After the war, he surrendered to the French and allegedly wrote a confession, in French, shortly before dying under suspicious circumstances in prison. The confession itself includes several patent absurdities. For example, the number of victims crammed into the chamber that he witnessed would come to several people per square foot. He mentions a heap of shoes 75 feet high, which is also inconceivable (how would you get the next pair of shoes up there? and for what purpose?). One must reflect on what this does to his credibility as a witness.
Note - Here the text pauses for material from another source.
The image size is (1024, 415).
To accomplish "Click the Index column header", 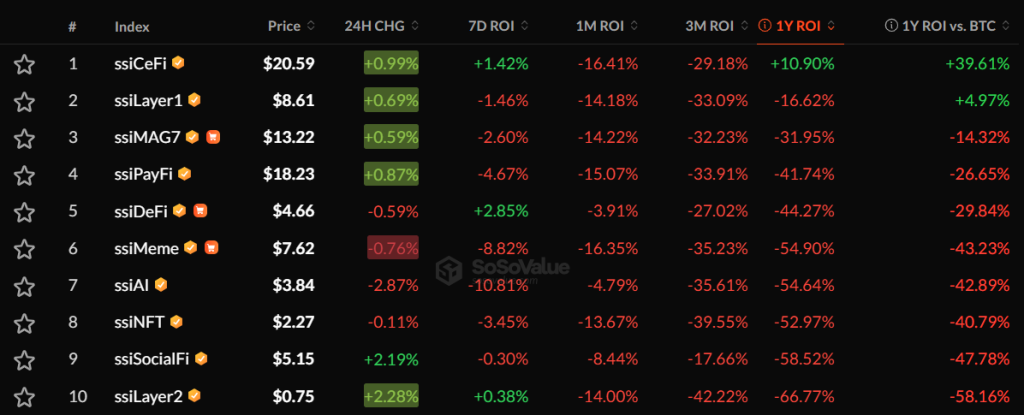I will point(132,25).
There seem to be several possibilities:

  1. He intentionally lied because of the political situation, but intended it to be recognized as such with the obvious boners.
  2. He was mentally hallucinatory, or perhaps mingled nightmare fantasies with the outline of genuine memories.
  3. The confession was itself forged.

(1) is the most attractive to rescue Gerstein’s integrity as a person, but seems inconsistent with certain facts of his life.

(2) has some plausibility in view of the mental conflict that Gerstein had set up even several years before the war by simultaneously dissenting from the Party line, yet persistently trying to join the Party, which was reluctant to take him. Was he a self-appointed spy from the beginning? Coupled with the crazy details that accompanied his stories, can we say that his mind produced images in wish-fulfillment? Psychology has amply studied how expectation and fear can influence perception.

(3) has the circumstantial support of his apparent “suicide” just days after it was written. According to the movie, he had a beautiful wife and three young children; if he stayed in the SS for three years though opposed to it, why would he abandon his little family after it was finally over, when moreover he would finally have the chance to make his case to the world?

His death obviously removed him from the possibility of cross-examination.

I am not an historian by profession, and I suppose that the strange and impossible testimony of Gerstein is a negligible part of the evidential basis for the Holocaust. But for that reason, it is odd that his story would be the chosen vehicle for a movie having the purpose that it does.